剣城と神童と天馬君と、一緒のフィールドに立ってみたいと思うたびに自分の名前は呼ばれない。が――「野咲さくら?」嘘でしょう!?私彼女のファンなんだけれども!あの可愛い容姿ときらきらと舞う姿に惹きつけられてテレビに見入っていた記憶はまだ新しい。。でも何で新体操じゃなくサッカーで世界?九坂という名前にはまったく聞き覚えがないが、『――真奈部、陣一郎』この名前は聞いたことある気がする!サッカーじゃないしサッカー関係だったら覚えてるけど、あああ何だったっけ?「身悶えるな苗字」「三国さん今話しかけないでください」呼ばれない不安と思い出せないもどかしさで目つきがすこぶる悪くなっている私に、「あ、ああ…」と三国先輩が引いていくのが分かった。


『――鉄角真、森村好葉、皆帆和人』


今、10人。残りは後1人。呼ばれていないのはゴールキーパーのみらしく、三国先輩と信助が背筋をぴん、と伸ばすのが分かった。「……あ」呼ばれ、ないだろうな。いやキーパーも出来るといえば出来るけど、三国先輩レベルではないのだから呼ばれるはずがない。


『井吹、宗正。―――以上、11名だ』
「……ッ」


予想通りとは言えど、目を見開いて硬直してしまう。「……苗字、先輩」「……信助……」一番ショックを受けているのは私以上に信助じゃないだろうか。天馬君も剣城君も呼ばれたのに一人取り残されるなんて。「……選ばれなかった」「……ね」「珍しいこともあるもんですね?苗字先輩がそんなに落ち込むなんて」「狩屋だって泣きそうじゃんか」「っ、どこ見てんですか!」顔見りゃ一目瞭然だっての。『呼ばれた者は、前に出るように』ああもう!こうなったら応援してやる!


「世界一になってよ、神童、天馬君、剣城!」
「……苗字」
「…苗字先輩」


「―――名前さん」


一度だけこちらを振り向いて笑顔になった剣城にグッドサインで返しておく。世界代表を羨ましいと思うのは当然だが、剣城の活躍が観れるのならいいかな。前に並び立つ世界への切符を手にした選手たちが黒岩監督の演説を聞いている。私はというと、既に耳に言葉は入って来なかった。ああ、「……世界、行きたかったな」列から離れ、歩き出すことにする。

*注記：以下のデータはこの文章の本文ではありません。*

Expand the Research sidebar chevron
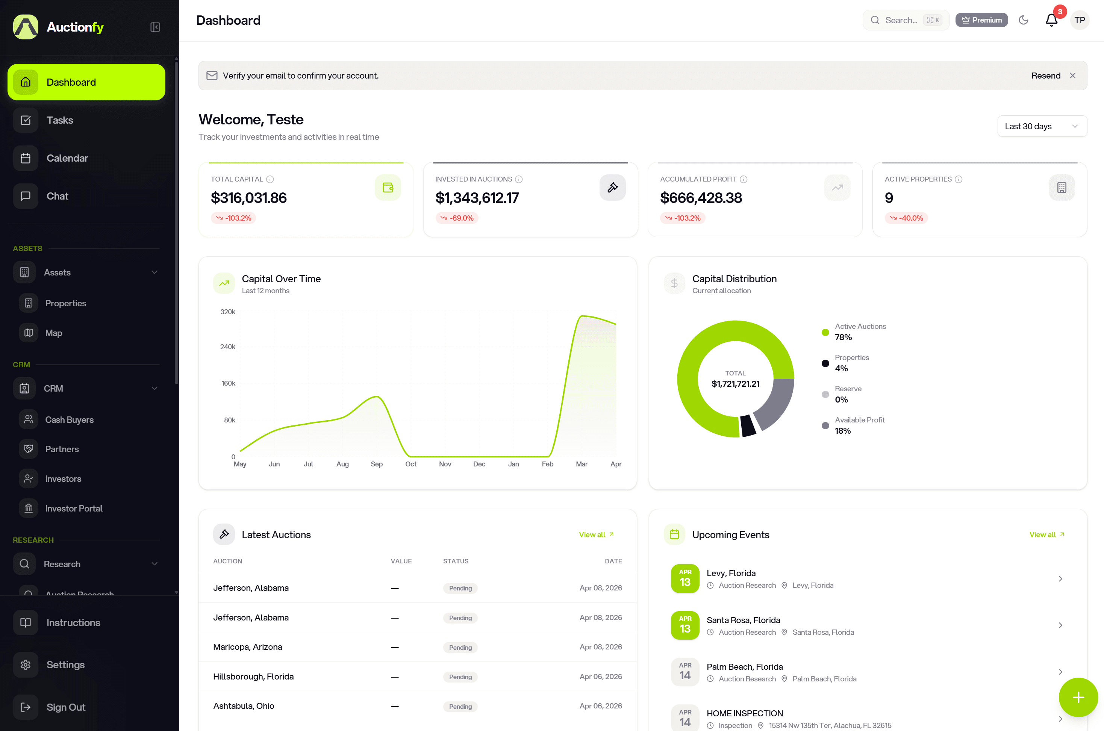Image resolution: width=1104 pixels, height=731 pixels. point(154,564)
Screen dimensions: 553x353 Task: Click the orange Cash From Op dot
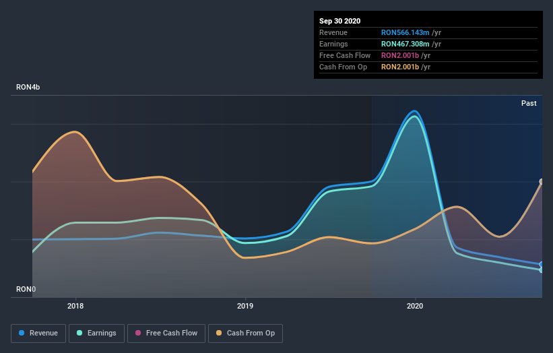pyautogui.click(x=219, y=333)
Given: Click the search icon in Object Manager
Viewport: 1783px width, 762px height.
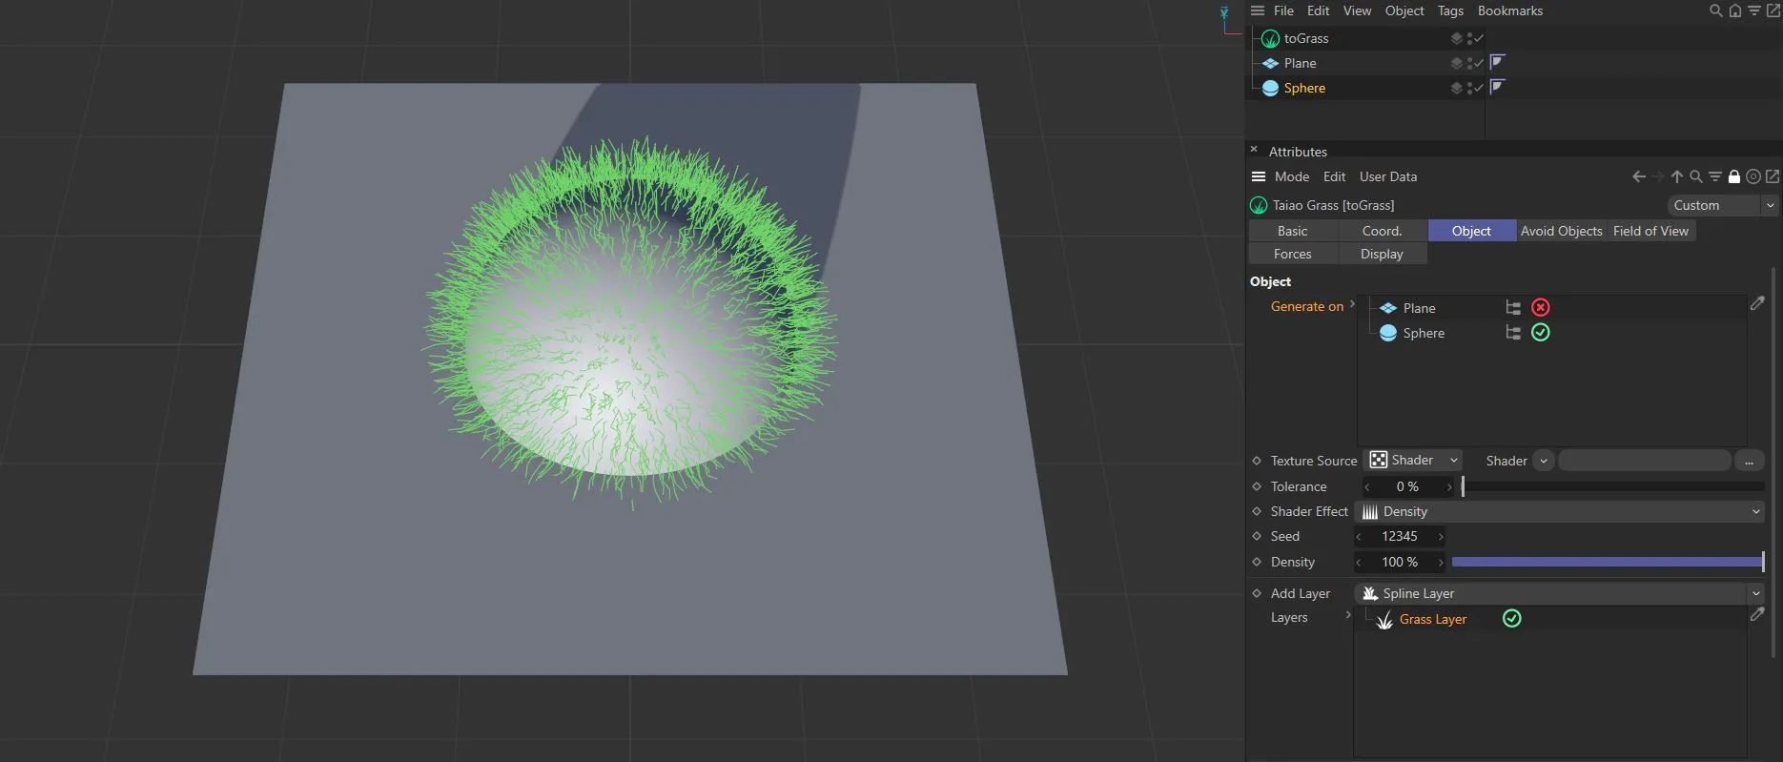Looking at the screenshot, I should pos(1715,11).
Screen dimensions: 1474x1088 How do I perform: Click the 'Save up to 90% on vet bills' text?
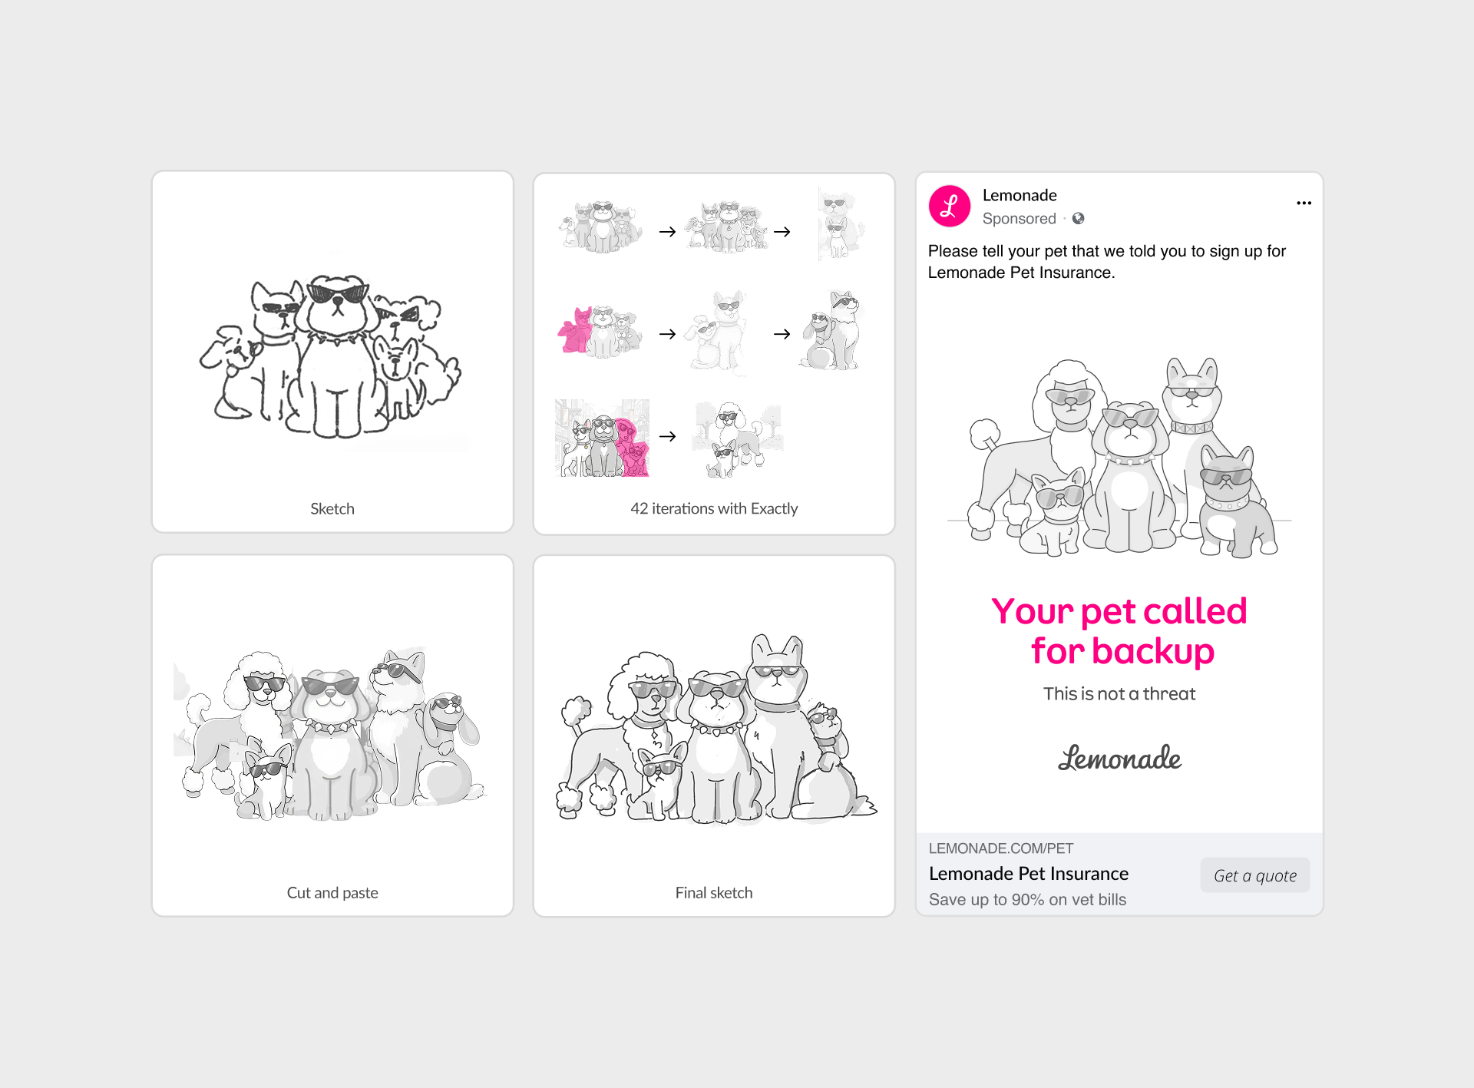point(1027,900)
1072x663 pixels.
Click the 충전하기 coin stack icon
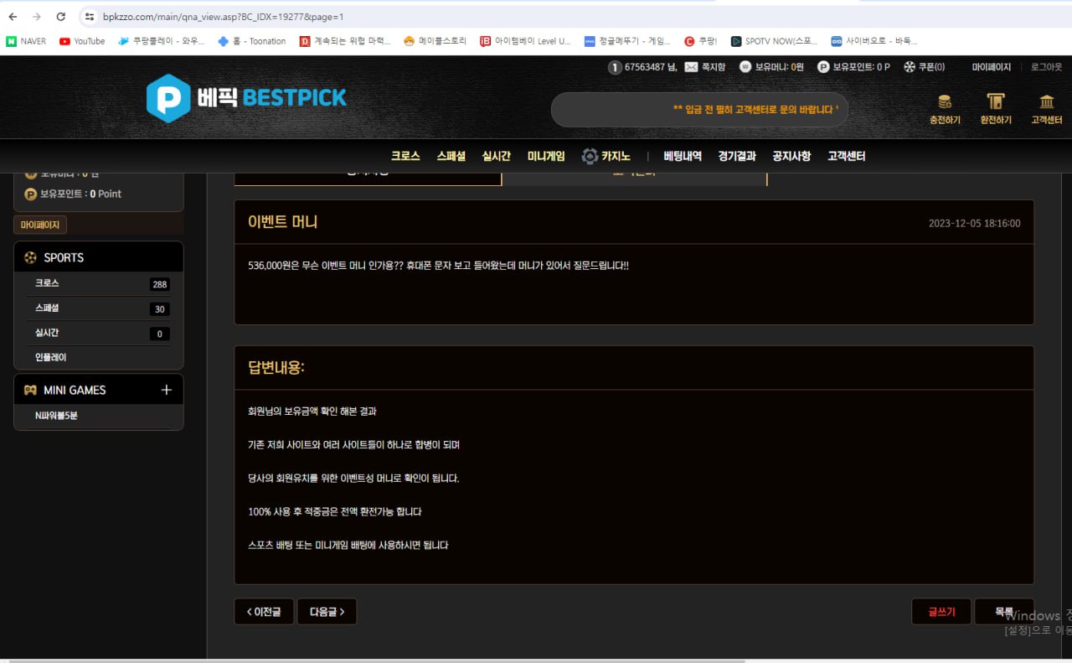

「おい苗字、どこに行くんだ」「帰って寝る!」「は!?」「おい、これからエキシビジョンマッチがあるって言ってるのにか!?」「うん!家帰ってテレビで応援する!」襲ってきたのは疲労感と眠気。ここ最近はずっと雷門での練習に混ぜてもらっていた他にも寝る時間を削って走ったり走ったりを繰り返していたのだ。報われなかったのだからせめて健やかに眠りたい。